TASK INSTRUCTIONS: What to return is the tail of the data, from the line that contains "Image resolution: width=1158" down to the last line, copied exactly.

MATERIAL SHOWN:
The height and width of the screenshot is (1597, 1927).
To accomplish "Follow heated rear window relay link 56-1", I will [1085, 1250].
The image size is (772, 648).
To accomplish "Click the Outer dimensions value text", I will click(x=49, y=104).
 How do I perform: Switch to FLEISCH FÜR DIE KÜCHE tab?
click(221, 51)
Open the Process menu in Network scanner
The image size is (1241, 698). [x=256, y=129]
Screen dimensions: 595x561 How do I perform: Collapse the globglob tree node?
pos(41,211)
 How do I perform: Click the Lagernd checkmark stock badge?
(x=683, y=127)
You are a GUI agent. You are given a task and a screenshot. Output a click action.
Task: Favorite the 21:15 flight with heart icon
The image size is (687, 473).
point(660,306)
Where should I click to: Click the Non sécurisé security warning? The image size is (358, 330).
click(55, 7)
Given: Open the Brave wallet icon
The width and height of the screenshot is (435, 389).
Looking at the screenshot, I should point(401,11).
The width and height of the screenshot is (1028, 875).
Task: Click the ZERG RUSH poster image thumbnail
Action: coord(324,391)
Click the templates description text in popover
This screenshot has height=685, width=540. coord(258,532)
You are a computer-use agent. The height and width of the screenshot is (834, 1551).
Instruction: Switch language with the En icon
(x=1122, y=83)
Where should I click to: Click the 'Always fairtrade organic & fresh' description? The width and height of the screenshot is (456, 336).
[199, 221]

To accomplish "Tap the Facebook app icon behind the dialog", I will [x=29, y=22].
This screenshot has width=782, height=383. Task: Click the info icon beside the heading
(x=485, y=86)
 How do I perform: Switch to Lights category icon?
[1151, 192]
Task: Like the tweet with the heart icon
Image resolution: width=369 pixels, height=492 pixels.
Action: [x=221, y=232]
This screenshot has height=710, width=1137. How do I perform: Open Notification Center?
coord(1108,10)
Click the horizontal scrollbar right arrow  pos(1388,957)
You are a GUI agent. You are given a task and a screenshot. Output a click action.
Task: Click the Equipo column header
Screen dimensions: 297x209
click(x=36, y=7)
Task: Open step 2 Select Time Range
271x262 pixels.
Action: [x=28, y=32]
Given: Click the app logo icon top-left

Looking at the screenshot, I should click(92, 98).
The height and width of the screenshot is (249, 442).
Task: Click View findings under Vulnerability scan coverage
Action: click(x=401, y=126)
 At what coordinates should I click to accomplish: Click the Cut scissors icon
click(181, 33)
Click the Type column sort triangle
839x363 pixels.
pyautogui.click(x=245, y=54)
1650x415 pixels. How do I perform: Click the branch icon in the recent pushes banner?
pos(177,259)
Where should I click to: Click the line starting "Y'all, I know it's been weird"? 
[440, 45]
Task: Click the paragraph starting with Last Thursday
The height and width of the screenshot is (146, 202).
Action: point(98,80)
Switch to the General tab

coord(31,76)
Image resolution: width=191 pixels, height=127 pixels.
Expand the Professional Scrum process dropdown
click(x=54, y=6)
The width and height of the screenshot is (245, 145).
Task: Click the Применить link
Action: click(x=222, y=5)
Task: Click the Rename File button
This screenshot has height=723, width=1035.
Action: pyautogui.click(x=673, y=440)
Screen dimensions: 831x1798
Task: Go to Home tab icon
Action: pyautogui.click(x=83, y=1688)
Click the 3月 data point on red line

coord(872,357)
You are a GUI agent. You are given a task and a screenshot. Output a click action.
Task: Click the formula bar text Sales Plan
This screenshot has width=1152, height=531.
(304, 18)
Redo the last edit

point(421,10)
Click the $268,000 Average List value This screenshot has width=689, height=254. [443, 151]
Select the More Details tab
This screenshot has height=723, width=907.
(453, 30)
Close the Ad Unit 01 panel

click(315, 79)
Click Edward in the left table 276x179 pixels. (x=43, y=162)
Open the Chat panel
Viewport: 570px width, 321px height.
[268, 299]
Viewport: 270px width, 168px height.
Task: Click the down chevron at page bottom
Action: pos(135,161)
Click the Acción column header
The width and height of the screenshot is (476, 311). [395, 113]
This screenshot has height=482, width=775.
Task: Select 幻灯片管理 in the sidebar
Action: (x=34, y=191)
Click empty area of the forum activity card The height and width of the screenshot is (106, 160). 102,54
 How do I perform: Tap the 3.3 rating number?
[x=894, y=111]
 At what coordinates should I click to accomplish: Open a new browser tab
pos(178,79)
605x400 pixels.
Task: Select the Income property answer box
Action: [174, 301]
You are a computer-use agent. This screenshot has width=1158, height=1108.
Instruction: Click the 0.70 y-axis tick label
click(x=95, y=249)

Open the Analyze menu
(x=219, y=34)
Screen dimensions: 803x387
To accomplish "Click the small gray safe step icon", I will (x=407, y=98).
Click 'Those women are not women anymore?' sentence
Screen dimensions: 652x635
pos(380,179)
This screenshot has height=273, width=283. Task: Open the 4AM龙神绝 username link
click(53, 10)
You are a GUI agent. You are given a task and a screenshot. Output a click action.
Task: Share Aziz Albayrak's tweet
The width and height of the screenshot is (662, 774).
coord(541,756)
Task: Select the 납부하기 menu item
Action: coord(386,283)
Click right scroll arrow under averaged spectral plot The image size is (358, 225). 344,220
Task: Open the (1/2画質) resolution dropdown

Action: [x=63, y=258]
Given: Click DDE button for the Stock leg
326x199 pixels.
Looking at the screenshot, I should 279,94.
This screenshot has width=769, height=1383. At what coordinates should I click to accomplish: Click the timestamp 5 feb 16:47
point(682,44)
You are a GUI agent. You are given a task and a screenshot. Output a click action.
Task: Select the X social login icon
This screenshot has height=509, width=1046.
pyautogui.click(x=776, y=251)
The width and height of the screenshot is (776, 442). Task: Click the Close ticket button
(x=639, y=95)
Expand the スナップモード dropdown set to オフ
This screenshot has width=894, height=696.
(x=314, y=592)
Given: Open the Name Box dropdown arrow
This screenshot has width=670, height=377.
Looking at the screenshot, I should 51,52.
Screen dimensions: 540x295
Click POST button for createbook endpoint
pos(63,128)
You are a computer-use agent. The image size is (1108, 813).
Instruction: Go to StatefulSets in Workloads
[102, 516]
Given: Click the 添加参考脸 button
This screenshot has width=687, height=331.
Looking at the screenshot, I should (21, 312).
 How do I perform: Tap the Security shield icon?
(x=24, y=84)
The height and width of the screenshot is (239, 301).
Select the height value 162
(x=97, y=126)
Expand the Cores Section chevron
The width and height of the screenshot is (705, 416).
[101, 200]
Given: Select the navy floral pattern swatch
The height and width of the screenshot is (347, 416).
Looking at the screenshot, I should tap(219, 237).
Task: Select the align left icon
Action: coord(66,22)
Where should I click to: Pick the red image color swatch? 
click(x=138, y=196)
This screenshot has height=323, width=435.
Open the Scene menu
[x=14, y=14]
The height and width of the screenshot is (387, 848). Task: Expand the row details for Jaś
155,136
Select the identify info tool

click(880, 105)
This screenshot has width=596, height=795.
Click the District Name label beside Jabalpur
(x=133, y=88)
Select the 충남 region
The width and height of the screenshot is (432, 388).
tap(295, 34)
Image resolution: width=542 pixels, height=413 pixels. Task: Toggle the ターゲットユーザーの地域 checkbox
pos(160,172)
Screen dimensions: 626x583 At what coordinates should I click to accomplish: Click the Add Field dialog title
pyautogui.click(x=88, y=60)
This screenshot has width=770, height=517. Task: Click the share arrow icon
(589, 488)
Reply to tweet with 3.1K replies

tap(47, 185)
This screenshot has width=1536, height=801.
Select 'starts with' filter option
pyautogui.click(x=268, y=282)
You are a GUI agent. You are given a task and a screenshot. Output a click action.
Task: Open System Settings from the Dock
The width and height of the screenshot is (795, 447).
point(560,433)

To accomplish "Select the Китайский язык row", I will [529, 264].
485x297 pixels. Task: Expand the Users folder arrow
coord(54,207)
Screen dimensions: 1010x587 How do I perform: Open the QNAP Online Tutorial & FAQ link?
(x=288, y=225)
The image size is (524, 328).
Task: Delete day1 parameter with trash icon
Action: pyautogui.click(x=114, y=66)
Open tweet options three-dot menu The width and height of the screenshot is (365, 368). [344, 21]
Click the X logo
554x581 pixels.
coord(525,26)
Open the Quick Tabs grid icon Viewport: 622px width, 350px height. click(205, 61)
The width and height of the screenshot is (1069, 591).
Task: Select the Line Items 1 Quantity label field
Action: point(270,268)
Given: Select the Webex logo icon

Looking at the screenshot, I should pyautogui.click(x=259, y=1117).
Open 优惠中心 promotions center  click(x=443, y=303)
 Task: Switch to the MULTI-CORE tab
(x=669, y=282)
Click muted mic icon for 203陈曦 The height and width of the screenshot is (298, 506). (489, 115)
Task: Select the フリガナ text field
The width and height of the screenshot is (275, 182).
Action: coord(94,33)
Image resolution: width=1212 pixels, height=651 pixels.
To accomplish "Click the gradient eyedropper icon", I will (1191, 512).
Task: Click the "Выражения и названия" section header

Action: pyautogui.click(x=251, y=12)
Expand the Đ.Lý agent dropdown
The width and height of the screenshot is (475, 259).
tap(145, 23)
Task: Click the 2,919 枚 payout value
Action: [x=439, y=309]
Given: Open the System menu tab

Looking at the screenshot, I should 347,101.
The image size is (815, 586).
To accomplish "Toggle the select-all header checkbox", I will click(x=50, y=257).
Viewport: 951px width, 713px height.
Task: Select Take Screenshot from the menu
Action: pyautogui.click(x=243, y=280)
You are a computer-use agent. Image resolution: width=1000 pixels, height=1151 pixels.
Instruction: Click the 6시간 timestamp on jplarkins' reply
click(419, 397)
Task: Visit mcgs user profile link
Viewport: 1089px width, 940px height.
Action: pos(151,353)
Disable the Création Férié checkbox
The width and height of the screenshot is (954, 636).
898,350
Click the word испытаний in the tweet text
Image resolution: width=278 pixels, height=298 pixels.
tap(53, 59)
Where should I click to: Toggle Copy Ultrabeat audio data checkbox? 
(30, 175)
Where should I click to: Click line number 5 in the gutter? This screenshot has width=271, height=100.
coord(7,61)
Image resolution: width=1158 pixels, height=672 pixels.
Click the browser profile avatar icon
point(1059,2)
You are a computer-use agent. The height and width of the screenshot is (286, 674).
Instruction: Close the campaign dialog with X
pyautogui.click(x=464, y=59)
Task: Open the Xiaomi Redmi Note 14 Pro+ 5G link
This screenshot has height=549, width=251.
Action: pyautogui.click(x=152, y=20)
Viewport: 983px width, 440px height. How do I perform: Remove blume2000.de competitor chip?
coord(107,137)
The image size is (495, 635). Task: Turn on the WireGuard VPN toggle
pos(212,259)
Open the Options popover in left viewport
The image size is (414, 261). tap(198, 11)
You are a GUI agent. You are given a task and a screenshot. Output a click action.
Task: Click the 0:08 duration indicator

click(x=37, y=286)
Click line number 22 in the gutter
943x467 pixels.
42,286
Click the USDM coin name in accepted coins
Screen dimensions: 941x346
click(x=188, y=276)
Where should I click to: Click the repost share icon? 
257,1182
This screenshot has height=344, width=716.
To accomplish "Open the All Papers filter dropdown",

FINAL ANSWER:
Image resolution: width=1158 pixels, height=672 pixels.
Click the browser profile avatar icon
point(1059,2)
You are a computer-use agent. The height and width of the screenshot is (286, 674).
Instruction: Close the campaign dialog with X
pyautogui.click(x=464, y=59)
Task: Open the Xiaomi Redmi Note 14 Pro+ 5G link
This screenshot has height=549, width=251.
Action: pyautogui.click(x=152, y=20)
Viewport: 983px width, 440px height. How do I perform: Remove blume2000.de competitor chip?
coord(107,137)
The image size is (495, 635). Task: Turn on the WireGuard VPN toggle
pos(212,259)
Open the Options popover in left viewport
The image size is (414, 261). tap(198, 11)
You are a GUI agent. You are given a task and a screenshot. Output a click action.
Task: Click the 0:08 duration indicator

click(x=37, y=286)
Click line number 22 in the gutter
943x467 pixels.
42,286
Click the USDM coin name in accepted coins
Screen dimensions: 941x346
click(x=188, y=276)
Where should I click to: Click the repost share icon? 
257,1182
This screenshot has height=344, width=716.
To accomplish "Open the All Papers filter dropdown",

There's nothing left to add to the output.